Warren Buffett is a better writer than you for one simple reason: he knows his audience and he writes directly for them. Are you doing the same?
Don't write your content for "the world," rather write it for an individual. Don't try to make yourself *sound* smart. Try to make your reader *feel* smart.
This episode covers some takeaways from Social Media Marketing World 2019 and pulls from a great presentation given by Ann Handley, the author of Everybody Writes.
Full Episode Transcript
Last week, I attended Social Media Marketing World in San Diego. Throughout some upcoming episodes, I’ll be sharing a few takeaways from the massive conference, which played host to around 5000 social media and marketing professionals!
But today I want to talk about a presentation I saw by Ann Handley, the author of Everybody Writes.
While her session was called “How to write an email newsletter that people clear their schedules to read,” it could have just as easily been called — it’s time to focus less on the news of newsletter, and more on the letter.
I’m a huge email junky — along with writing email newsletters for my own business and my clients, I also read a lot of emails from brands, journalists, politicians and the like. And I mean a lot. In fact, email has become my primary method for keeping up with the news. I get daily or weekly emails from a ton of journalists and organizations, and let me tell you: there’s a huge difference between an email that was written for me, and one that was written for the world.
And that brings us to our title: Why Warren Buffett is a better writer than you. Warren Buffett is arguably the smartest person alive in his field. He could probably sit down and write his annual report ensuring that you couldn’t understand a word of it. He could use big words, tech jargon and language intended to make him sound smart, rather than to make you become smarter. But he understands that he doesn’t have to prove himself to anyone (at least not in his writing!). He uses his annual letter to convey a message and he wants to ensure that message is accessible to all. To do that, he has a trick. And it’s such a simple trick, you won’t believe it.
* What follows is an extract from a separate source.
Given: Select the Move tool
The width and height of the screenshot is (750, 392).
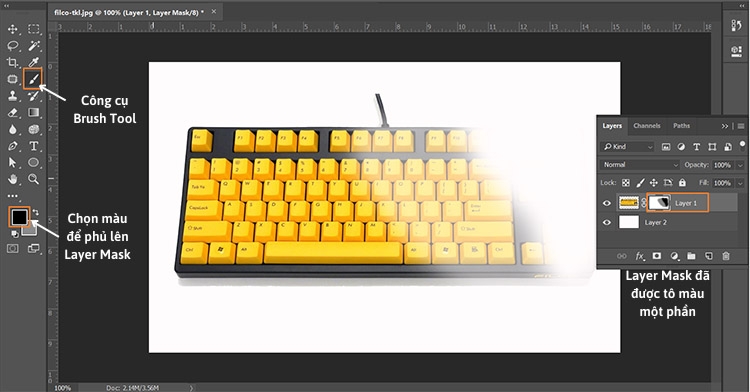Looking at the screenshot, I should (x=12, y=29).
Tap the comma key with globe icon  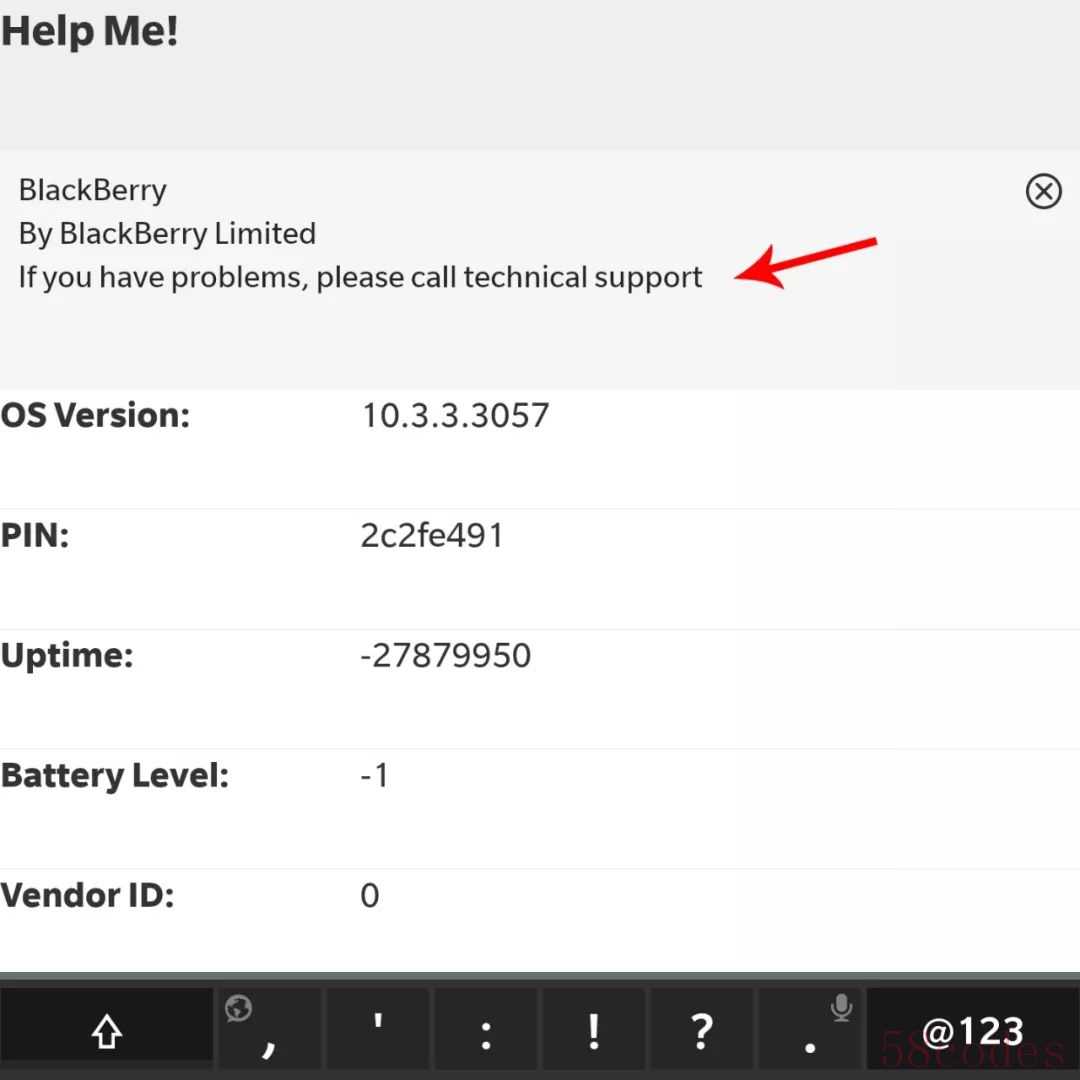[x=269, y=1031]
Rather than writing his annual letter to his stockholders, en masse, he writes it to his two sisters, Doris and Bertie. Now I’m sure that Doris and Bertie are very smart women. But they aren’t as smart at investing as Warren Buffett — no one is! When I say he writes it to them, I mean literally. He starts his letter “Dear Doris and Bertie.” He removes the line before sending it along, but the DNA of the letter is personal and real. He doesn’t want his sisters to feel dumb — he wants them to feel smart! And he writes accordingly.
Ann Handley talked about this concept at length during her session at social media marketing world and it really resonated with me — because it’s something I’ve recommend to my clients for years.
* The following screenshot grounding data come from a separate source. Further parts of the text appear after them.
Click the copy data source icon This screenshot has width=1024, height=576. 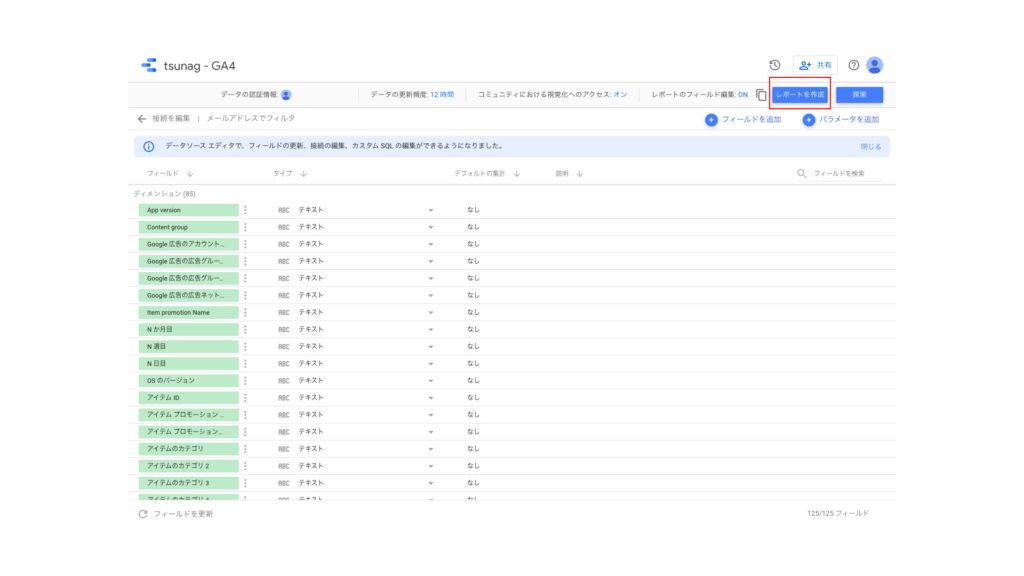click(x=761, y=95)
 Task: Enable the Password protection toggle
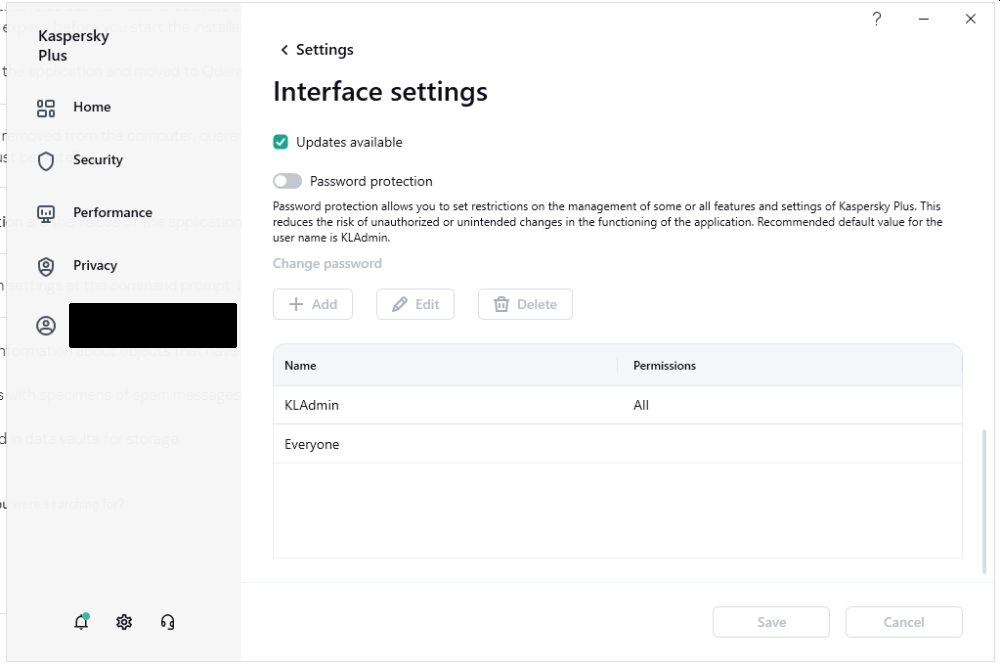287,181
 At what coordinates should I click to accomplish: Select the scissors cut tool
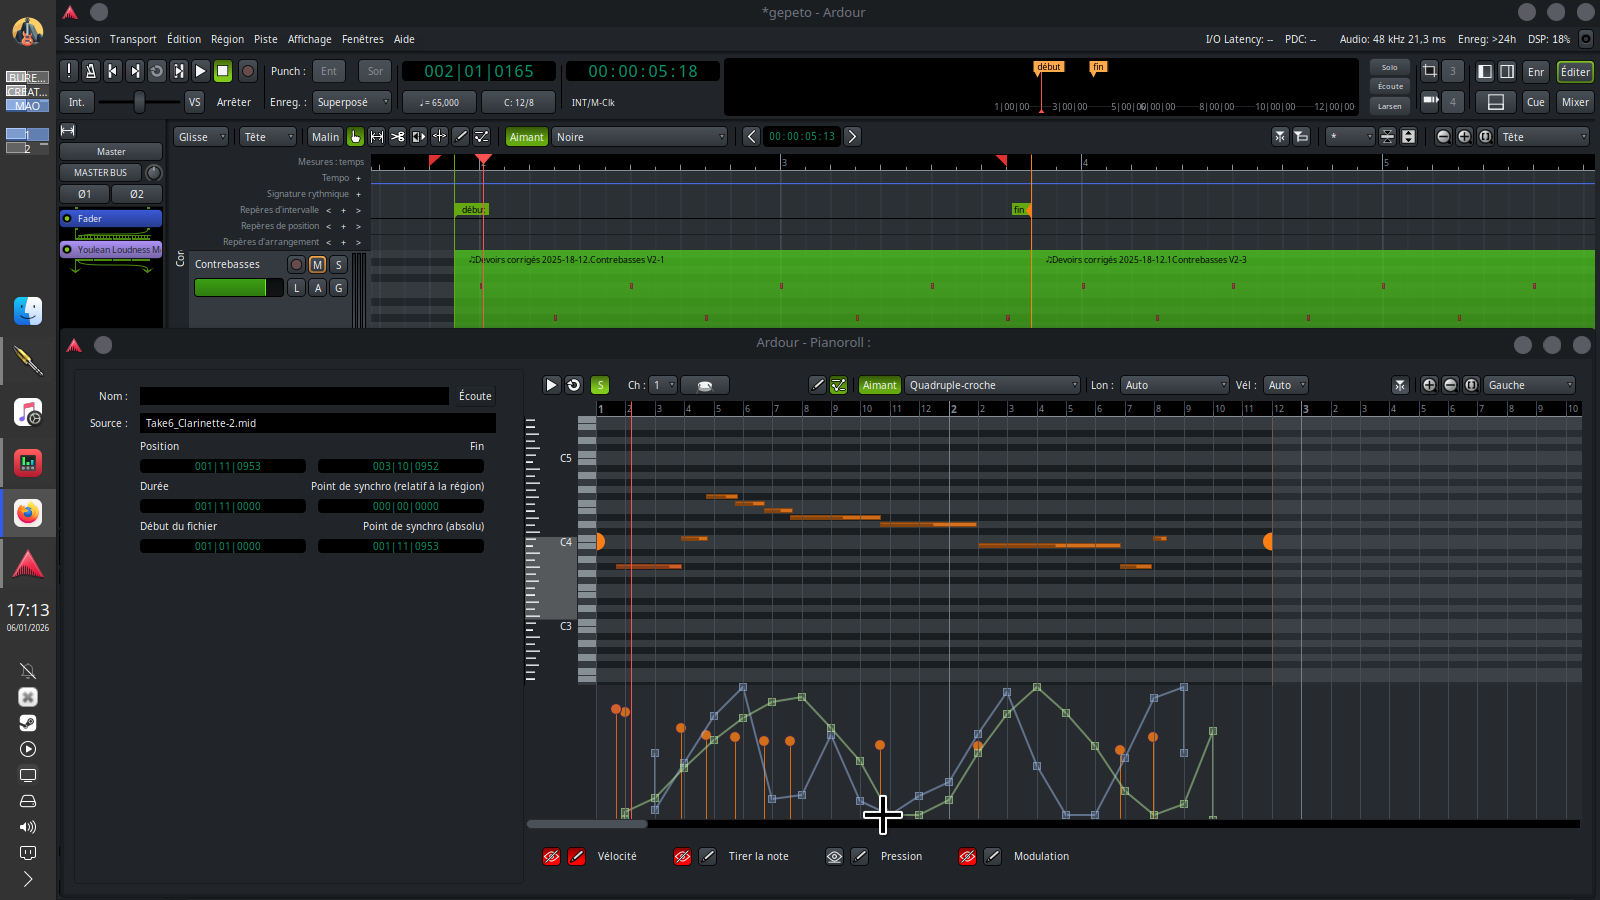tap(398, 137)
Along with working with nonprofits and business professionals (as well as solopreneurs, bands, artists, authors and all kids of other brands!) I do a lot of work with candidates and elected politicians. I was doing an audit and a training for a caucus a while back and I realized that a majority of the members of the caucus were regularly tweeting our press releases. No one on Twitter wants to read a press release. NOT EVEN THE PRESS!
I told them that before they sent any further communications, whether it be via Twitter, Facebook, email, anything… they should picture an actual constituent reading their content. Do you think that sweet grandpa you met last month while knocking doors is going to appreciate your press release? He isn’t! Take the message of the release and make it digestable to him. Is he going to know the terminology of laws and budgets and legalese? Maybe. But probably not! So write it for him. The goal is not to make yourself sound smart — the goal is to make your reader feel smart.
I tell all my clients to picture an actual customer before sending a post. I even had someone tell me they loved the idea so much, they wrote a customer’s name down on a post-it note and stuck it to their computer. This way, anytime they write anything, they force themselves to think of this specific person.
Warren Buffett is a better writer than you because he knows his audience — it’s his sisters. Become a better writer simply by focusing on an individual, rather than the world. Because even if your tweet or Facebook post goes viral, or your email gets forwarded on by Oprah and millions of people see it, it’s still being consumed by single individuals, one at a time.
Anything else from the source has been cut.